“Ragazzi, Io Apro e tutti hanno invaso la CGIL”: a parlare è Biagio Passaro, leader del gruppo di ristoratori che fin dall’inizio delle direttive per contenere la pandemia si è posto come disobbediente. Loro – i ristoratori di Io Apro – hanno aperto, nonostante le zone rosse, hanno invitato più o meno apertamente al boicottaggio del Green Pass nei ristoranti e, alla fine, per la seconda volta, hanno guidato – parole loro – “l’invasione di Roma”.
Inutile girarci intorno: se nella Capitale, durante le proteste contro il vaccino, le mascherine, i Green Pass e la presunta “dittatura sanitaria”, si sono viste scene di cui l’Italia intera dovrebbe vergognarsi, parte della responsabilità è anche di questi ristoratori dissidenti. Non è un’ipotesi ma una constatazione, resa evidente proprio dai filmati che lo stesso Biagio Passaro pubblica sulle sue pagine social, partecipando all’ignominiosa irruzione alla sede romana della Cgil, e anche rivendicandola come una vittoria di Io Apro.
D’altronde, già da giorni i toni di Io Apro non facevano intendere nulla di buono. Di “invasione di Roma” parlavano, e anche della “settimana più calda del secondo dopoguerra”, che avrebbe atteso il Governo e che evidentemente non è ancora finita. “Se c’è da morire, da sacrificarsi per il popolo, moriremo”, dicevano, come se fossero stati chiamati al fronte da chissà chi. Vale infatti la pena di ricordare ancora una volta che, a fronte di poco più di 8 milioni di Italiani vaccinabili che hanno rifiutato – per un motivo o per l’altro – di immunizzarsi contro il Coronavirus, ce ne sono oltre 45 milioni e mezzo che hanno ritenuto fosse la cosa giusta da fare. Pure a voler pensare che siano tutti pecoroni, forse è quantomeno eccessivo parlare di “dittatura sanitaria”. La stessa cosa, è evidente, vale anche per il Green Pass: la maggior parte degli Italiani ha accettato più o meno di buon grado l’idea che questo fosse uno strumento utile per tenere la situazione sanitaria il più possibile sotto controllo. E stop.
Così non è, pare chiaro, per i ristoratori di Io Apro, che continuano a farsi paladini di una giustizia richiesta da qualcuno, e lo fanno nel peggiore dei modi, rendendosi responsabili e corresponsabili di azioni che oggi chiunque, da qualsiasi parte politica, non può che condannare e osservare con preoccupazione.
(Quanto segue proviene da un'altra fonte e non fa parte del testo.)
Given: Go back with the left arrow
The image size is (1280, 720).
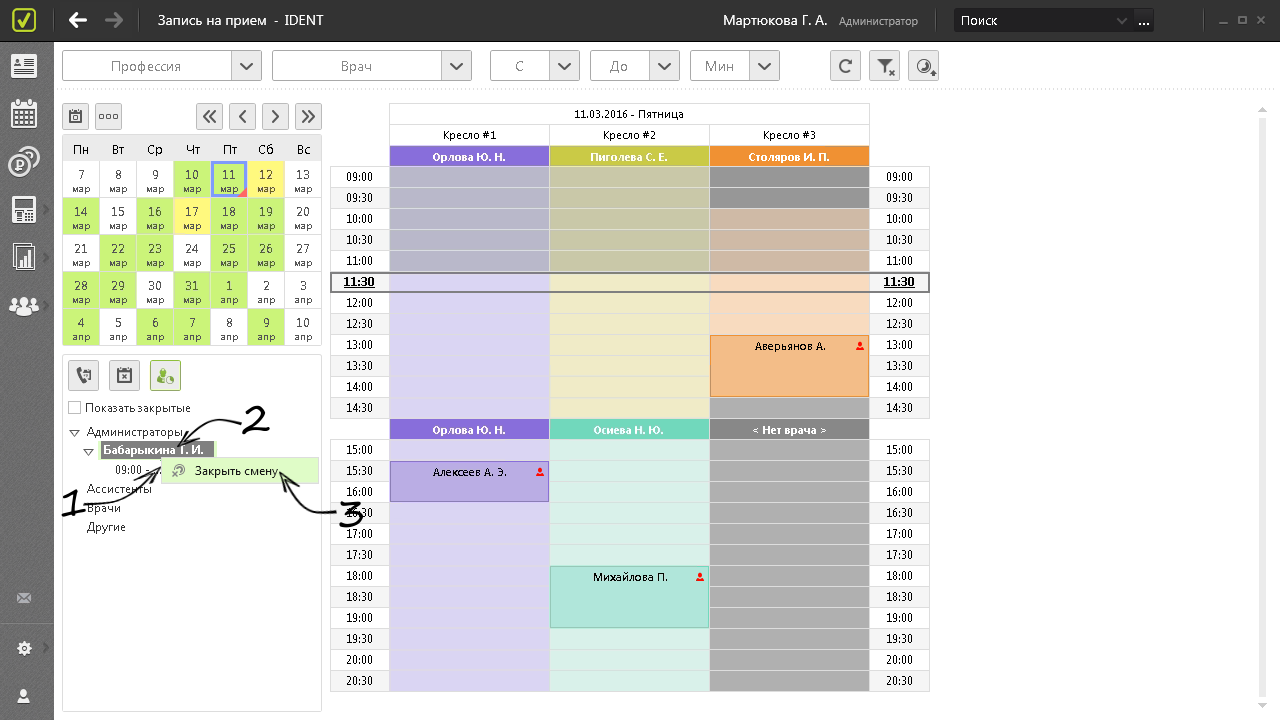Looking at the screenshot, I should (x=78, y=20).
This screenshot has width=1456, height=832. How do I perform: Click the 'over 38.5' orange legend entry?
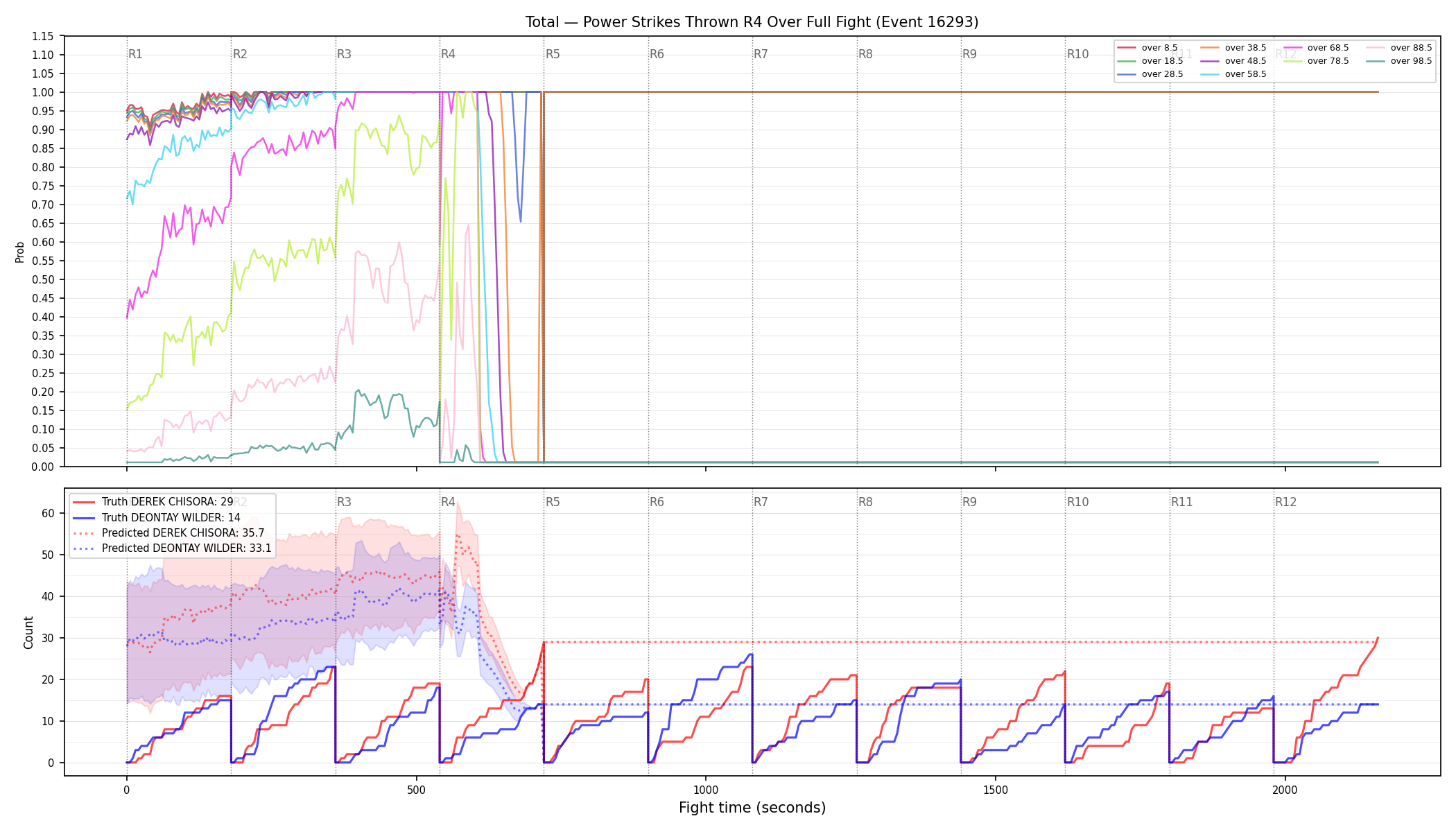1233,48
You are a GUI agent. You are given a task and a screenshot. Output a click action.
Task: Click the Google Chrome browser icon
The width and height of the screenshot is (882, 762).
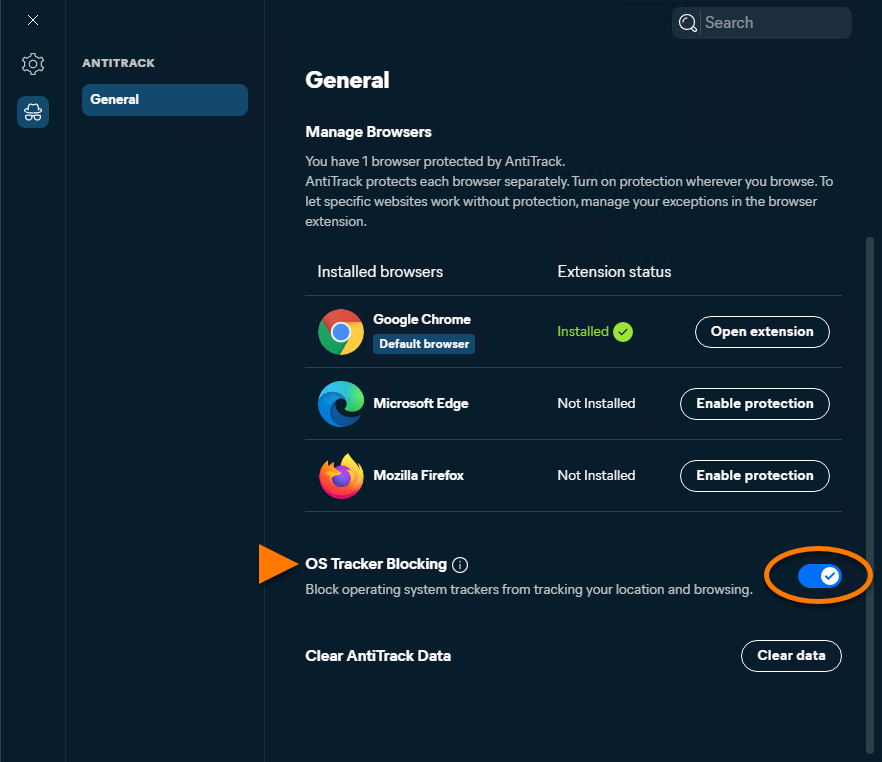point(341,332)
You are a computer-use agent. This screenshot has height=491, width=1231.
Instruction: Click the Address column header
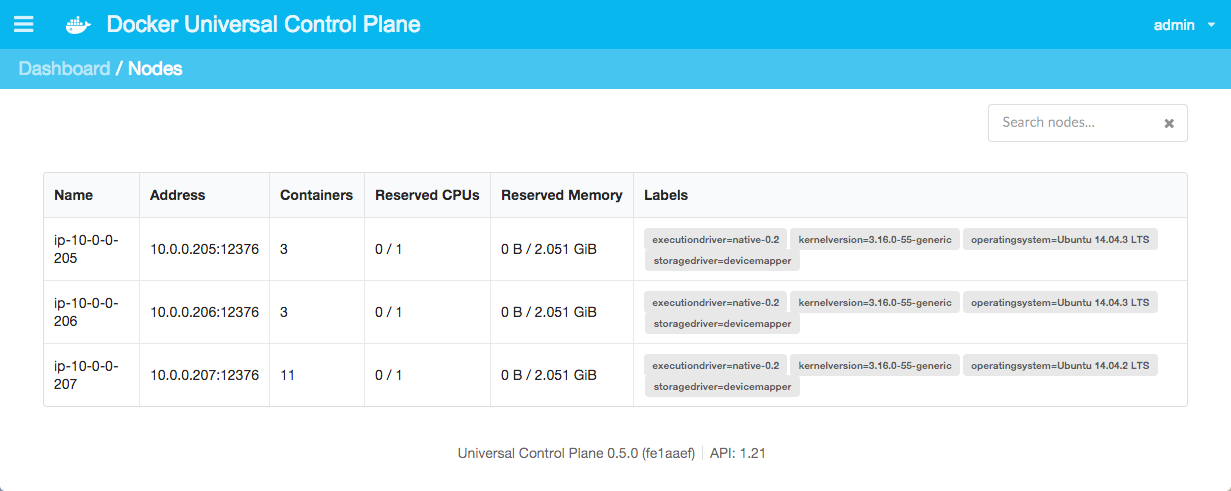point(177,195)
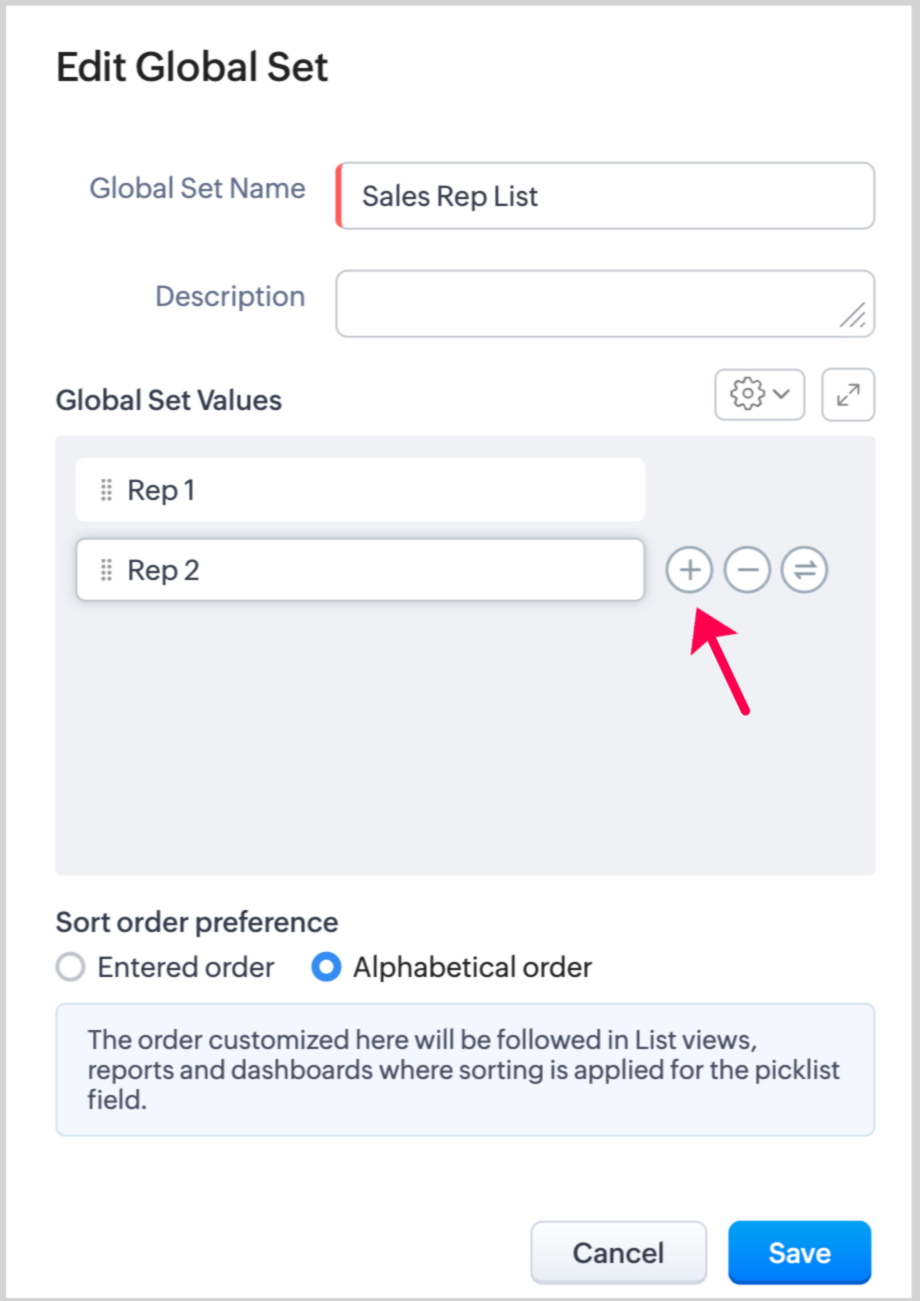The image size is (920, 1301).
Task: Select Alphabetical order sort preference
Action: coord(326,968)
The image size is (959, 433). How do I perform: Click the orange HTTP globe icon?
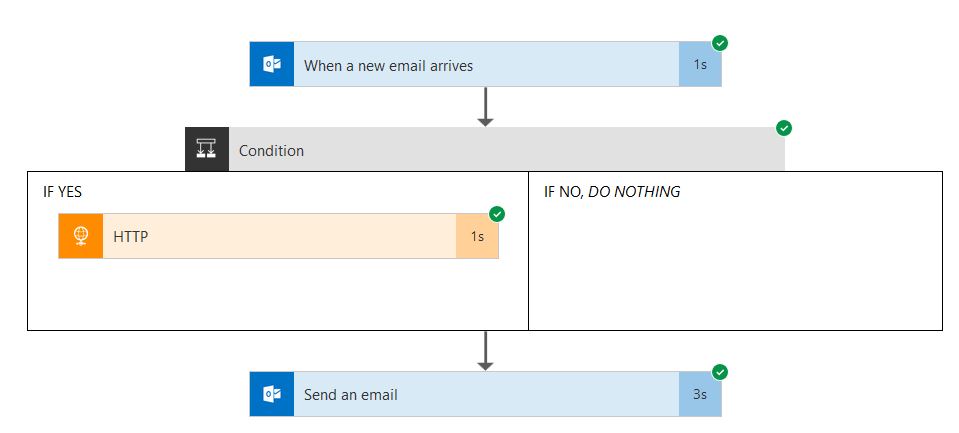(81, 236)
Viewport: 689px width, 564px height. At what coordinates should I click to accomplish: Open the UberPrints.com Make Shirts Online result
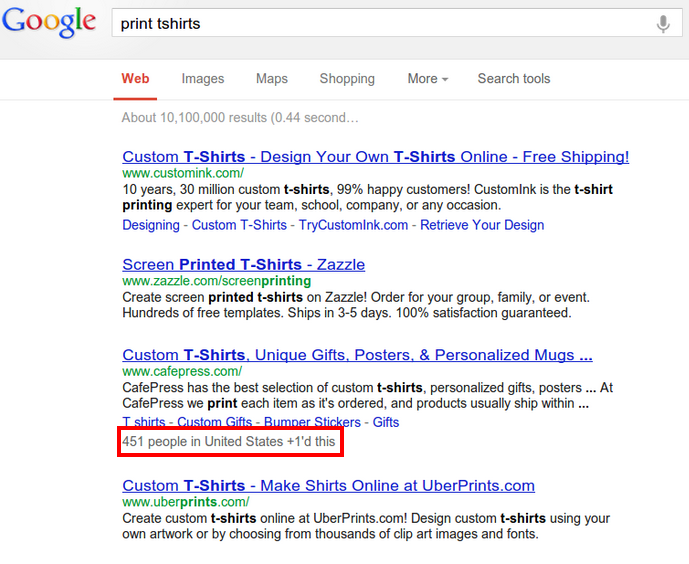[x=328, y=486]
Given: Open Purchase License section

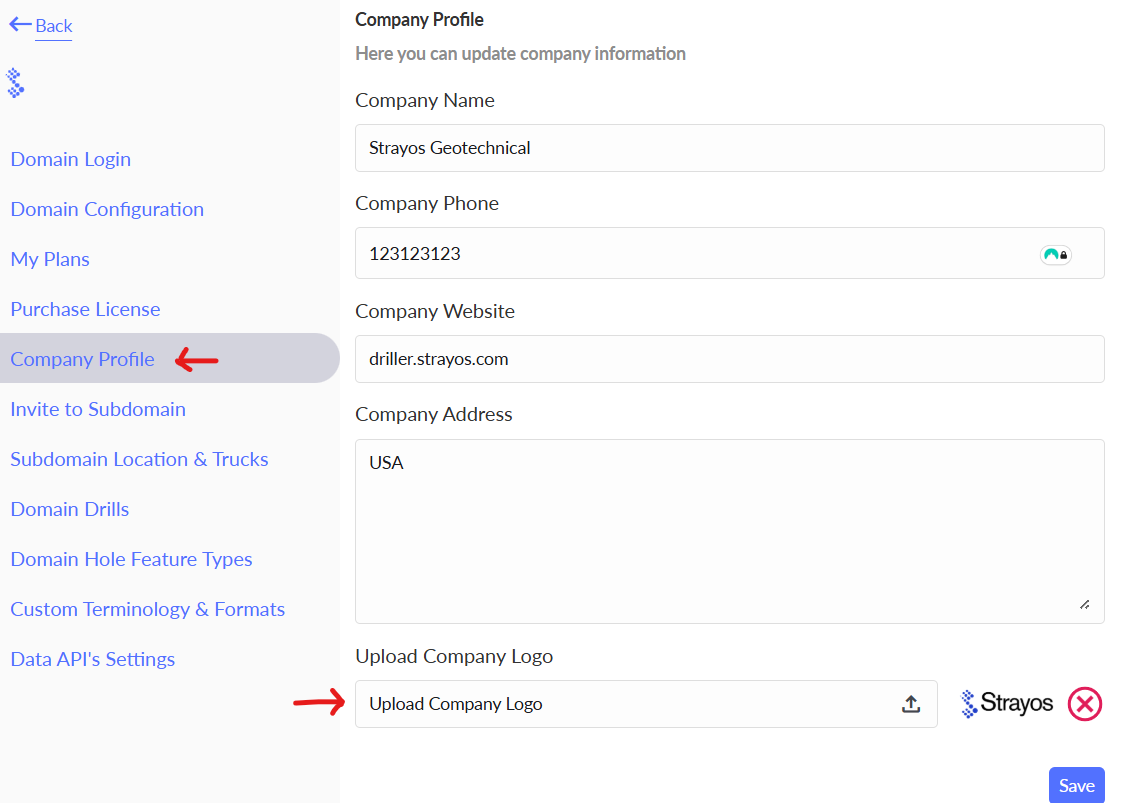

Ed è già da tempo che queste persone danno dimostrazione di non essere la bandiera migliore sotto la quale portare avanti la – seppur giusta, in certa misura – causa della ristorazione, che arriva da mesi difficili come non mai e che spesso non è stata agevolata nella sua ripresa. Quantomeno, almeno talvolta, la sensazione è che la ristorazione sia stata trattata da figliastra, al confronto di altri settori (vedi alla voce “colazioni negli hotel”). Un po’ come accade agli spettacoli dal vivo se paragonati agli stadi o – ancor più odioso – ai comizi elettorali a cui di recente abbiamo assistito. Eppure, i lavoratori dello spettacolo non hanno scelto di far portare avanti le loro battaglie da uno sciamano che ripercorra le gesta di Jake Angeli né di imitare il suo assalto a Capitol Hill, tra le pagine più imbarazzanti e preoccupanti della democrazia americana negli ultimi anni.
E, vogliamo ribadirlo ancora una volta, siamo sicuri che neanche la maggior parte dei ristoratori italiani, lavoratori a testa bassa e imprenditori che contribuiscono notevolmente al benessere economico e turistico del Paese, voglia essere associato a questa gente che entra con un telefonino in mano negli uffici di un sindacato convinta di stare facendo la rivoluzione nel nome della libertà di aprire il proprio ristorante a qualsiasi costo e senza la scocciatura di scansionare un QR Code.
Ecco, ne siamo sicuri. Ci piacerebbe solo sentirlo urlare a gran voce.